|Budget Amount *help
¥95,160,000 (Direct Cost : ¥73,200,000、Indirect Cost : ¥21,960,000)
Fiscal Year 2007 : ¥12,870,000 (Direct Cost : ¥9,900,000、Indirect Cost : ¥2,970,000)
Fiscal Year 2006 : ¥12,480,000 (Direct Cost : ¥9,600,000、Indirect Cost : ¥2,880,000)
Fiscal Year 2005 : ¥11,700,000 (Direct Cost : ¥9,000,000、Indirect Cost : ¥2,700,000)
Fiscal Year 2004 : ¥38,090,000 (Direct Cost : ¥29,300,000、Indirect Cost : ¥8,790,000)
Fiscal Year 2003 : ¥20,020,000 (Direct Cost : ¥15,400,000、Indirect Cost : ¥4,620,000)
(1) By utilizing genomic information, twenty four new triterpene synthase genes were cloned from higher plants, ferns and filamentous fungi. Their enzyme functions were identified by heterologous expression in yeast.
(2) As the products of these triterpene synthases, three new triterpenes with novel skeletons were identified.
(3) Lanosterol synthase genes were discovered for the first time from the plant kingdom and the presence of biosynthetic pathway of phytosterols via lanosterol was demonstrated.

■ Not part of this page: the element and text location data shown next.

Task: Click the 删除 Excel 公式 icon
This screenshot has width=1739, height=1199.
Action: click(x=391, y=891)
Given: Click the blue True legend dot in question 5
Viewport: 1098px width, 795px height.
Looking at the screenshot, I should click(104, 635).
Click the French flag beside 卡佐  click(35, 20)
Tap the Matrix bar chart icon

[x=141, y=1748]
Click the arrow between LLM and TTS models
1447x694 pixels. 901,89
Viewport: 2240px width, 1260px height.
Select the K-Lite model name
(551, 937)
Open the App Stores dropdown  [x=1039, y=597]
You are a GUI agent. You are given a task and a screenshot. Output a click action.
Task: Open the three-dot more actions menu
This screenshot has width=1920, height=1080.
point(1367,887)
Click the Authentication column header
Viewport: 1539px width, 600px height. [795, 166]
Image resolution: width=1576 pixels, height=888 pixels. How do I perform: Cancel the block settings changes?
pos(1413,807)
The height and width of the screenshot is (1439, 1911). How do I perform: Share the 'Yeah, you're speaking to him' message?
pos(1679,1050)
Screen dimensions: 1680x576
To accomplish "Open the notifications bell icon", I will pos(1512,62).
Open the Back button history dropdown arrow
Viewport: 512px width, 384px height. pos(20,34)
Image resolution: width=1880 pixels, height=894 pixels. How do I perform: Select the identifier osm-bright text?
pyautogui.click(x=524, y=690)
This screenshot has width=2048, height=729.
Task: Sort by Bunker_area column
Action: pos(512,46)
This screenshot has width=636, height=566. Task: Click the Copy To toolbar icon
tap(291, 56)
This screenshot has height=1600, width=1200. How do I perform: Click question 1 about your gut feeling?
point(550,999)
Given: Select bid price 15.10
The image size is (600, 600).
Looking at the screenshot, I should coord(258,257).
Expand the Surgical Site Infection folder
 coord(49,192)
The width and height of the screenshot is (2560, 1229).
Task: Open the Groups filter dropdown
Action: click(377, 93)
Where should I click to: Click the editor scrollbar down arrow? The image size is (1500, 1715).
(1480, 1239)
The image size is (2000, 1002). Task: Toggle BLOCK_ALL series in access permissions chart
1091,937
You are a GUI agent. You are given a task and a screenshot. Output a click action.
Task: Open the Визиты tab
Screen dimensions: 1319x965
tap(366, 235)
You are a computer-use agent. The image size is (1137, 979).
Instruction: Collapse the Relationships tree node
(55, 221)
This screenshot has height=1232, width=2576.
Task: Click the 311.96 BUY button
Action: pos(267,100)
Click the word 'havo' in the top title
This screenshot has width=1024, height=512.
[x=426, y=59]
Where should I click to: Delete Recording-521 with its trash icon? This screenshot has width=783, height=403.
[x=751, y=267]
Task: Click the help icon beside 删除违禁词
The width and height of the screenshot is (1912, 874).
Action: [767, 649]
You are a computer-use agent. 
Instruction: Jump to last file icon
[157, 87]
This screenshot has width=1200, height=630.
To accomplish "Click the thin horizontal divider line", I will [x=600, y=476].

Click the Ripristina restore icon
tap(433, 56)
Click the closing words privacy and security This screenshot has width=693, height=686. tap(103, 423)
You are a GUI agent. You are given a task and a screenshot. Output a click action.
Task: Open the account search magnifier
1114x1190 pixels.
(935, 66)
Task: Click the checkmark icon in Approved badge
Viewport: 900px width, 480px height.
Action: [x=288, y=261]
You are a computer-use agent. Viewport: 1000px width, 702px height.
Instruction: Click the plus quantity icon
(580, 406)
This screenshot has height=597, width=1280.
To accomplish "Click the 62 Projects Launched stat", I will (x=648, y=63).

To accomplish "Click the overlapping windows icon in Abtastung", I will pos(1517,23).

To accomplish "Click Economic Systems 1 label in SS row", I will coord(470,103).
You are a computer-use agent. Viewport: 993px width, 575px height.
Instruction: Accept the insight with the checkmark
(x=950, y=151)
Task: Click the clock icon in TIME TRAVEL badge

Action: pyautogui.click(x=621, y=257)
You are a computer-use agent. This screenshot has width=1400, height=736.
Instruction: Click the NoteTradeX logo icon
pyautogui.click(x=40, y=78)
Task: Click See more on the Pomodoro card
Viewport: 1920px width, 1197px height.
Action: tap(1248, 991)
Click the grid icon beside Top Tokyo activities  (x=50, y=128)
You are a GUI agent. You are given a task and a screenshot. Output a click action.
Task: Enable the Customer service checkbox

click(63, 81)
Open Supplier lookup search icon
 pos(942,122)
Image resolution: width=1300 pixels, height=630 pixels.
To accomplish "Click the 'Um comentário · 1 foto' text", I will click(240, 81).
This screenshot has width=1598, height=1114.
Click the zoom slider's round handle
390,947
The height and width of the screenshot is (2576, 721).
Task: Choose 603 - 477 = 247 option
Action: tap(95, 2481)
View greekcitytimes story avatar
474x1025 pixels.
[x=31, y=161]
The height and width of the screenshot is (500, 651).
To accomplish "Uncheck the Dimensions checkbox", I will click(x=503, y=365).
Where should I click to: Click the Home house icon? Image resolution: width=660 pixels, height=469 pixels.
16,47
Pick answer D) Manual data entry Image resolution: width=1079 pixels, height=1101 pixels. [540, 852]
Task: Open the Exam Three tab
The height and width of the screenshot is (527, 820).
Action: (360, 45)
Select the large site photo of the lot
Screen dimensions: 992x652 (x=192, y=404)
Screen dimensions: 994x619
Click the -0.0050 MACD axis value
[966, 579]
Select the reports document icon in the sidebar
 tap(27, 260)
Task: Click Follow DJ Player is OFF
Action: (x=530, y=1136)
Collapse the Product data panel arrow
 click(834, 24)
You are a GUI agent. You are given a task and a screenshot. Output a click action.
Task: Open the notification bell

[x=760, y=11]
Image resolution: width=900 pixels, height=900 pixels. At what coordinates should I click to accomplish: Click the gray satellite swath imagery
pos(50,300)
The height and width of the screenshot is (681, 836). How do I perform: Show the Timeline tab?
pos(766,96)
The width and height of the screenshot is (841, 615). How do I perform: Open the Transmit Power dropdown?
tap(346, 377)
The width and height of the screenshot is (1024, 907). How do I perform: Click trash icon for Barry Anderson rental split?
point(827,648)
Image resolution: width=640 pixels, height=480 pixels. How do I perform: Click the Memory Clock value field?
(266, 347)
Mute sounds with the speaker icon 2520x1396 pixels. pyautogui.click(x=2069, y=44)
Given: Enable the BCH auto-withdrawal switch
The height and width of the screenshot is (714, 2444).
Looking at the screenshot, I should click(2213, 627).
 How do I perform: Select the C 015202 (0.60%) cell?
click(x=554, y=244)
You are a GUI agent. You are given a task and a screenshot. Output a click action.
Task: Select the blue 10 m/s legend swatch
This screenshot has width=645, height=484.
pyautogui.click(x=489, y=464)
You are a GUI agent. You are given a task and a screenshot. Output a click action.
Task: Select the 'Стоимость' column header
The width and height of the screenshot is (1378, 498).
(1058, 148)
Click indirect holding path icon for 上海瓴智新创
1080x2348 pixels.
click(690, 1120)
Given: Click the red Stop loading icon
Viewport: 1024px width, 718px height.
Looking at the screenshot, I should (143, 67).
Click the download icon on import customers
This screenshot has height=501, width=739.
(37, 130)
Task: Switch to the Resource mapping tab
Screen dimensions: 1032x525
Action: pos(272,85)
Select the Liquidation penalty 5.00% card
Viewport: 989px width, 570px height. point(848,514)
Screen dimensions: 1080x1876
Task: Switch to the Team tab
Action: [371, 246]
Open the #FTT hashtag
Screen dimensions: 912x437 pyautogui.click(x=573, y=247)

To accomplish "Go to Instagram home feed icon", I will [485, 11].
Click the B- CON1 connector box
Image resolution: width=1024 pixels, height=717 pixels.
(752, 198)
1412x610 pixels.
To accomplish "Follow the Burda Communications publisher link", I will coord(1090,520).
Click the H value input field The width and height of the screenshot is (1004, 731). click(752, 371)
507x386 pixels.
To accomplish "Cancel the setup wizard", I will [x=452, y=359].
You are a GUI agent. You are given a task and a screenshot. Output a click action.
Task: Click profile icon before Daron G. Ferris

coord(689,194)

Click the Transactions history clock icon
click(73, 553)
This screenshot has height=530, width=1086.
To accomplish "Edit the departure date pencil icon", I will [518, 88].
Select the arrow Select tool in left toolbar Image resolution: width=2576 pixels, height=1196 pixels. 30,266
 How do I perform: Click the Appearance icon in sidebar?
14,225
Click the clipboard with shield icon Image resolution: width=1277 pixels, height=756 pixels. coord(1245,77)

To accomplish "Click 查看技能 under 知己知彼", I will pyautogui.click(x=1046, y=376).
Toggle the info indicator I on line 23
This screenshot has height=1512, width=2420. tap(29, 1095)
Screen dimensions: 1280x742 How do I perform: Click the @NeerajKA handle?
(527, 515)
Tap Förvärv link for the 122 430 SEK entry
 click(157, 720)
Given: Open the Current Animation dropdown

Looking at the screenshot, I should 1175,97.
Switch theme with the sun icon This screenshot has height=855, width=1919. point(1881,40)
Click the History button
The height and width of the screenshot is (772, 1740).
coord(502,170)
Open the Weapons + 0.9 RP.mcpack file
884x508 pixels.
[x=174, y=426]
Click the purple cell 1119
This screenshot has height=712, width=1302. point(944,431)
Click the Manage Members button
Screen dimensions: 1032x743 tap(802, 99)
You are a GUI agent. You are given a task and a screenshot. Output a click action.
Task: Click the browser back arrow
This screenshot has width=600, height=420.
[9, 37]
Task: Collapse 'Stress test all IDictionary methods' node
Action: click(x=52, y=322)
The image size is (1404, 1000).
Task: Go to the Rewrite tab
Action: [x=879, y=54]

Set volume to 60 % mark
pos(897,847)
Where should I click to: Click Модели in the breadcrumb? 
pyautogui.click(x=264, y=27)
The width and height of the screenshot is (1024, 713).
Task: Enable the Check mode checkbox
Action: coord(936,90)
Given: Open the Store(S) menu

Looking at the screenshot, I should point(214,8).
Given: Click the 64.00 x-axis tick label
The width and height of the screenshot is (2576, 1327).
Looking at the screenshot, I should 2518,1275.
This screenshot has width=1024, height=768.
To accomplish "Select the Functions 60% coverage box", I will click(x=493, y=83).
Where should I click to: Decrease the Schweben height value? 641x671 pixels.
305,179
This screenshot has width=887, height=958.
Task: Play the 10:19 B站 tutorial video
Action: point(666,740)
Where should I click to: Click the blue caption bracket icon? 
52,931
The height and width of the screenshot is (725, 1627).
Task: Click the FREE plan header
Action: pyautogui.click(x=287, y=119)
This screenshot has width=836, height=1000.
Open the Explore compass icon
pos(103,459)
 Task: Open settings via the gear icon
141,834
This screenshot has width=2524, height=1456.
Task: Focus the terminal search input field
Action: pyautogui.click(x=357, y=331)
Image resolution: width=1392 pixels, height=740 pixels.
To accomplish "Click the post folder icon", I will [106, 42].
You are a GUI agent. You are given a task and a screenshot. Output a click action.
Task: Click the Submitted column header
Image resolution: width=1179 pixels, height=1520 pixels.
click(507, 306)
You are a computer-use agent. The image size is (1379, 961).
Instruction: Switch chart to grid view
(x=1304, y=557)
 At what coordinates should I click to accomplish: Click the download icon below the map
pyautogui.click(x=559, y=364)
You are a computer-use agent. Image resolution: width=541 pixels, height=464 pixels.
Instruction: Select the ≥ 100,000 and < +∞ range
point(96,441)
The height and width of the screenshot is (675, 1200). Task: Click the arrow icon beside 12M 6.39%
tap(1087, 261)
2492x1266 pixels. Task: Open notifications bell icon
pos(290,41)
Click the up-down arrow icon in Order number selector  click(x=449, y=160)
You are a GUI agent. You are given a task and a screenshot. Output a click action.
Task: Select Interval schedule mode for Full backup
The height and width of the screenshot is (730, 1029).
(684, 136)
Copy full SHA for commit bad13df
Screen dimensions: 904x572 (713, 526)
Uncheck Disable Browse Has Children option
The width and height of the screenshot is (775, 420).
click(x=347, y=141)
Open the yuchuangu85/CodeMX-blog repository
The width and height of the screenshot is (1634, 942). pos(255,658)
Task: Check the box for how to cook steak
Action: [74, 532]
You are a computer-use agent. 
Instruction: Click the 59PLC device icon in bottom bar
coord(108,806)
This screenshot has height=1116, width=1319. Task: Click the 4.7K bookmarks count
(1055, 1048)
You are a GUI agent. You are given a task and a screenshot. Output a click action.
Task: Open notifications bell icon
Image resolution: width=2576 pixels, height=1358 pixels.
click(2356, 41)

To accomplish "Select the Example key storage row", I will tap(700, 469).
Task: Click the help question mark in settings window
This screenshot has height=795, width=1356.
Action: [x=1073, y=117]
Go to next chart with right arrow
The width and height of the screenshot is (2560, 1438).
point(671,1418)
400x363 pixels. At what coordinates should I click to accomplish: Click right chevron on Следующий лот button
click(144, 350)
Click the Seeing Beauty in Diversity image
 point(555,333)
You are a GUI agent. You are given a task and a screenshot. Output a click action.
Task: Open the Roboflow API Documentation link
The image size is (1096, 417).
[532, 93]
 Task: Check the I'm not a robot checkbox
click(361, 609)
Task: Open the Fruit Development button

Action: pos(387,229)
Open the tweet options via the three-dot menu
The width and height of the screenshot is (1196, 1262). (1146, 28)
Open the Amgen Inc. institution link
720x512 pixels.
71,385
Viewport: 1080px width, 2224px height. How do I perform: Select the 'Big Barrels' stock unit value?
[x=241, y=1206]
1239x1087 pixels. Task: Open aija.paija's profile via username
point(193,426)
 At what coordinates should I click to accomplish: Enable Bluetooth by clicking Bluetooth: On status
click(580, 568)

(4) By reacting triterpene synthases with non-physiological substrates and synthetic substrate analogues, five new polyprenoids were obtained
(5) Each three novel oxidases and sugartransferases were cloned and their functions identified as the triterpene modifying enzymes.
(6) Eleven new iterative polyketide synthase (i-PKS) genes were cloned from filamentous fungi. Their enzyme functions were identified by expression in a heterologous fungal strain.
(7) Six new polyketide compounds with unique structures were identified as the products of these i-PKSs.
(8) Four Type-III i-PKS genes were identified in the genome of Asp. oryzae and one of them was demonstrated to encode an orsellinic acid synthase.
(9) As the higher structure for Type-I i-PKSs, a novel homo-tetramer model was proposed.
(10) As the novel polyketide modifying enzymes, a chain-shortening enzyme, a dehydratase, an oxidase with cycloaddition activity and two prenyltrasferase were cloned and their enzyme functions identified.